Sharding a Database Q: Can we think of a better sharding strategy?


Hmm, nice explanation. But have some doubt. How does the client knows about these new shard additions/deletions to the ring ? Does cache actually updates the client on any change to the ring ? Also, once client know about these changes, won't there be a period when client requests for some keys will fail ? This is the period when keys rebalance is happening. Hashing function will return a shard according to the new ring structure but the keys are still in-flight and not yet actually present on the shard ?


When Shard S1 goes down, it should be one of the shard only, where in figure we are displaying all the reds for S1 shard?

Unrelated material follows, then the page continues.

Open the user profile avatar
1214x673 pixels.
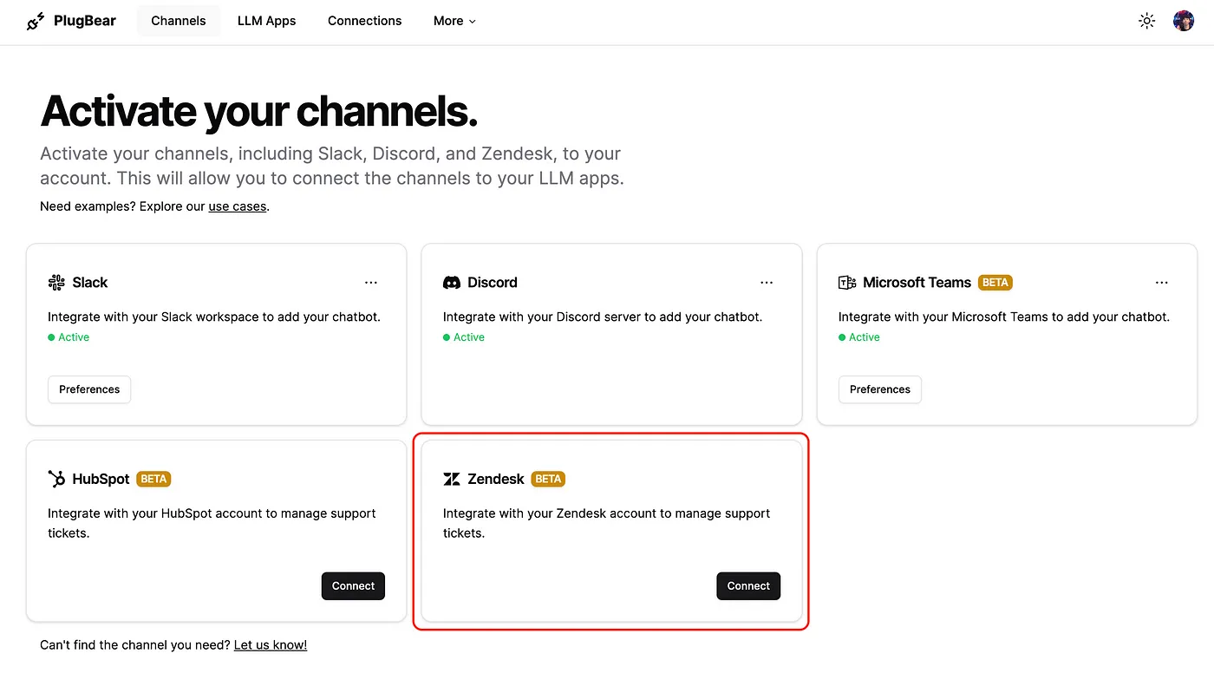pyautogui.click(x=1184, y=21)
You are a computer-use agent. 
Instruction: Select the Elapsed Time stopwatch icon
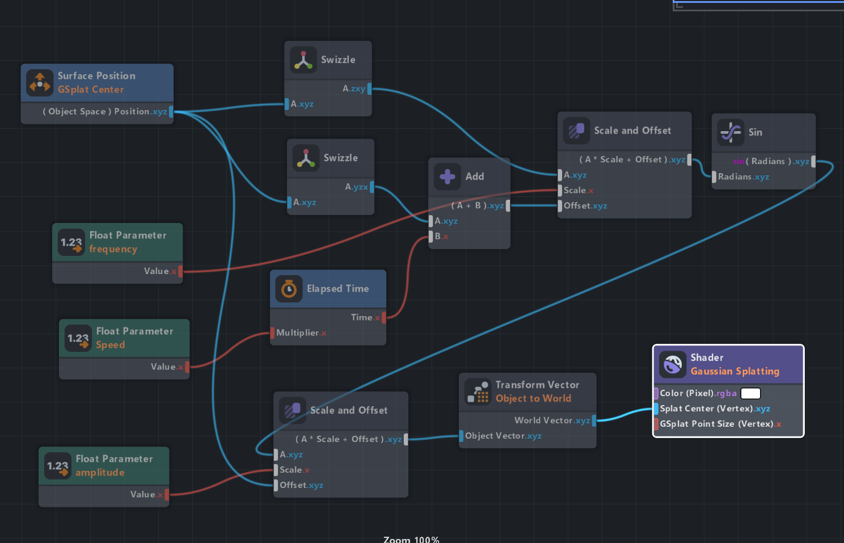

I don’t understand the multiple “copies” of the shard.

  1. Are there 2 machines per shard now : so that all data of the shards are copied into 2 machines ? Then the costs double, and we need to explain how to copy : master-slave, or some other mechanism.

  2. If there is only one machine per shard, but it only appears twice on the ring : if one S1 goes down, all S1’s will go down. So there is no advantage of making S1’s picture twice on the ring.


There is more explanation in Highly Available Database problem.
I understand it to be a peer-peer model and not master-master model.


The explanation of multiple copies of the same server is incorrect. They are virtual servers mapping to the same physical server. For fault tolerance, a strategy to use would be: Have the data copied to the next 2 servers clockwise, Which results in 3 copies of data.